DESCRIPTION OF SYMBOLS 1 ... vane, 2 ... rotor, 2a ... flat part, 2b ... oil supply groove, 3 ... casing, 3a ... suction port, 3b ... discharge port, 3
c: lubrication hole, 5: plate, 5a: first groove (groove that connects a chamber defined by the inner peripheral portion of the rotor and the rotor, vane, casing, plate), 5b: second groove (of the rotor) A groove connecting the chamber defined by the inner peripheral chamber and the discharge port with a rotor, a vane, a casing, and a plate), 6: an oil seal, 7: a rotating shaft, 8: a rotor, a vane, a casing, and a plate Partitioned room, 8a
... chamber at the inner peripheral portion of the rotor, 8b ... chamber partitioned by a rotor, vane, casing, plate connected to the first groove, 8c ... rotor, vane communicating with the discharge port
A room separated by a casing and a plate.

──────────────────────────────────────────────────続 き Continuation of the front page (72) Inventor Toshikatsu Akiyama 2520 Oji Takaba, Katsuta-shi, Ibaraki Hitachi, Ltd. Automotive Equipment Division (56) References JP-A-1-170783 (JP, A) 63-80887 (JP, A) (58) Fields investigated (Int. Cl. ⁶ , DB name) F04C 23/00-29/10 F04C 2/30-2/352 F04C 18/30-18/352

Claims (1)

(57) [Claims] 1. A cylindrical casing, a plate covering an opening of the casing, an outer wall surface of a rotor provided with a rotating shaft at a position different from a center axis of the casing, and a slidable member provided on the rotor.
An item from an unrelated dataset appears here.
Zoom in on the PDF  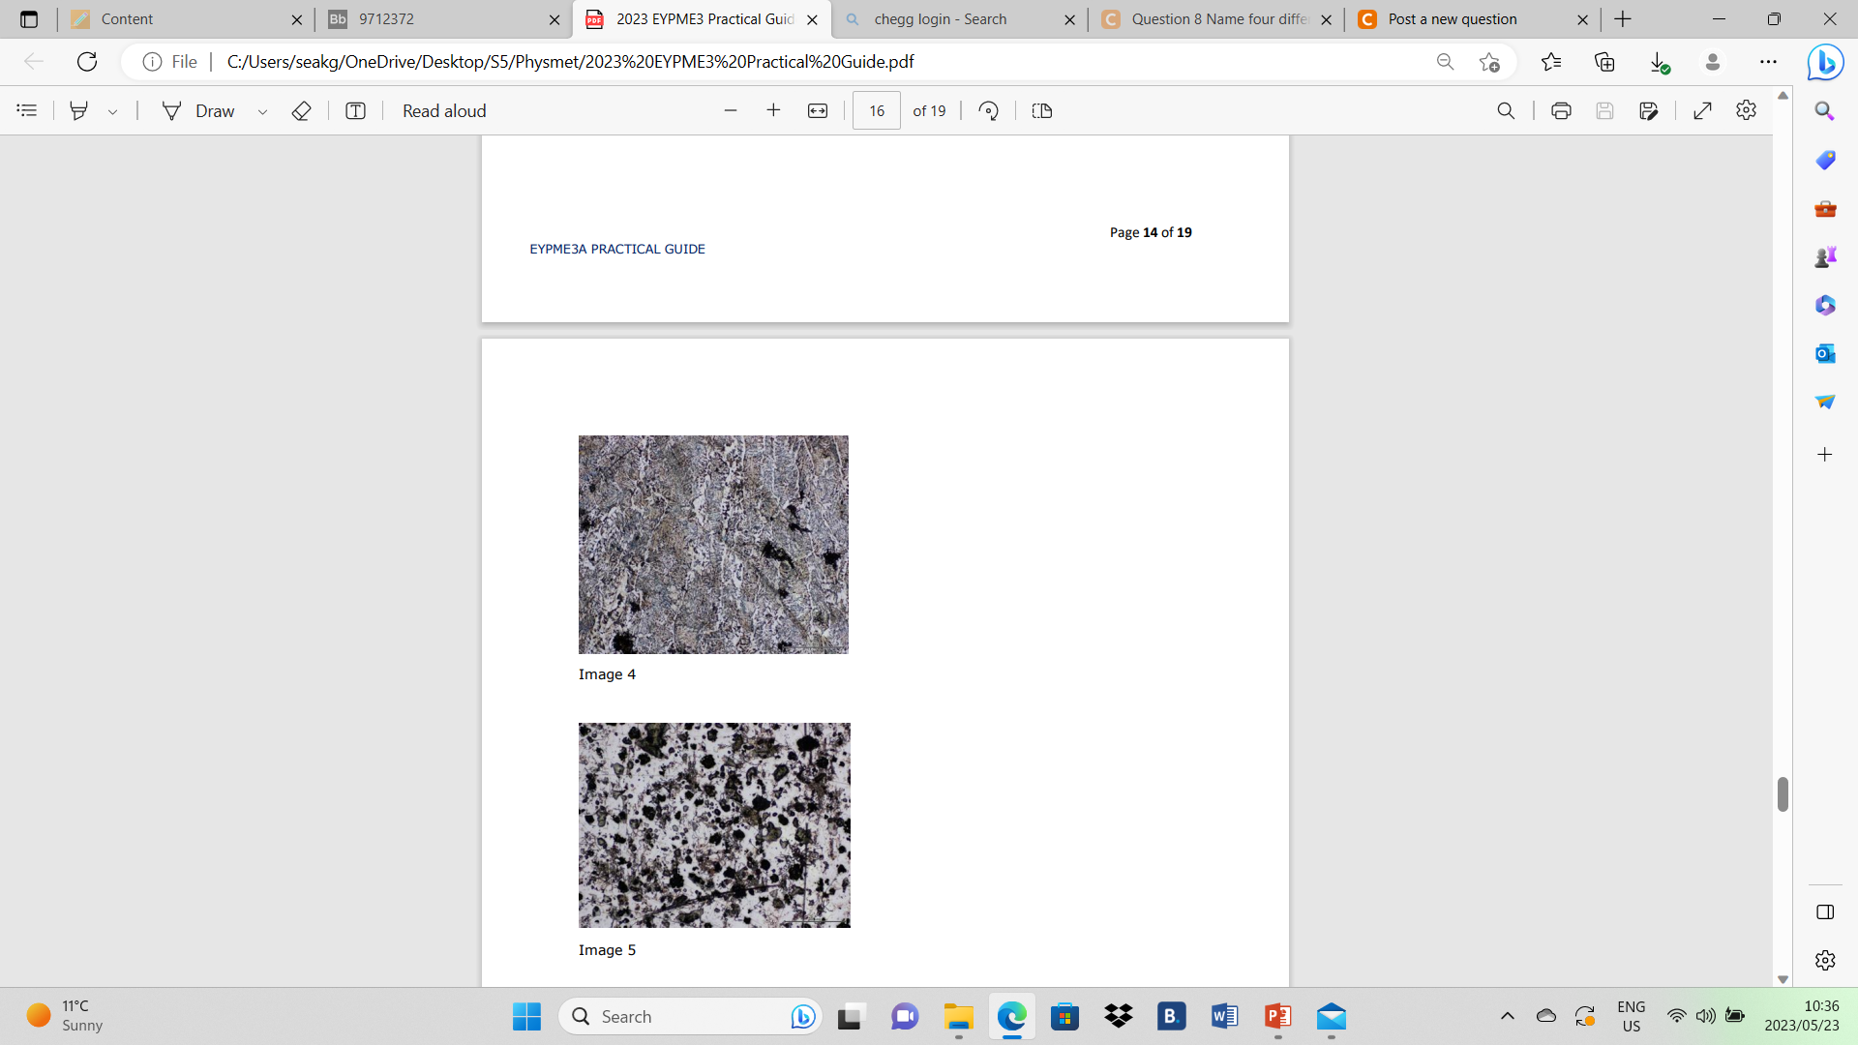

A vane-type vacuum pump for introducing a gas taken in from an inlet into an outer chamber surrounded by a vane, compressing the gas by rotation of the rotor, and discharging the compressed gas from a discharge outlet, wherein the casing An oil supply hole provided at the bottom of the oil supply hole for introducing pressurized lubricating oil from the outside of the casing, and an oil supply passage communicating the oil supply hole with an inner chamber provided at the rotor inner peripheral portion at a plurality of rotor rotation angles. And a passage for communicating the inner chamber with which the oil supply hole communicates and the outer chamber with which the discharge port communicates while the oil supply hole communicates with the inner chamber by the oil supply passage. Vane vacuum pump having.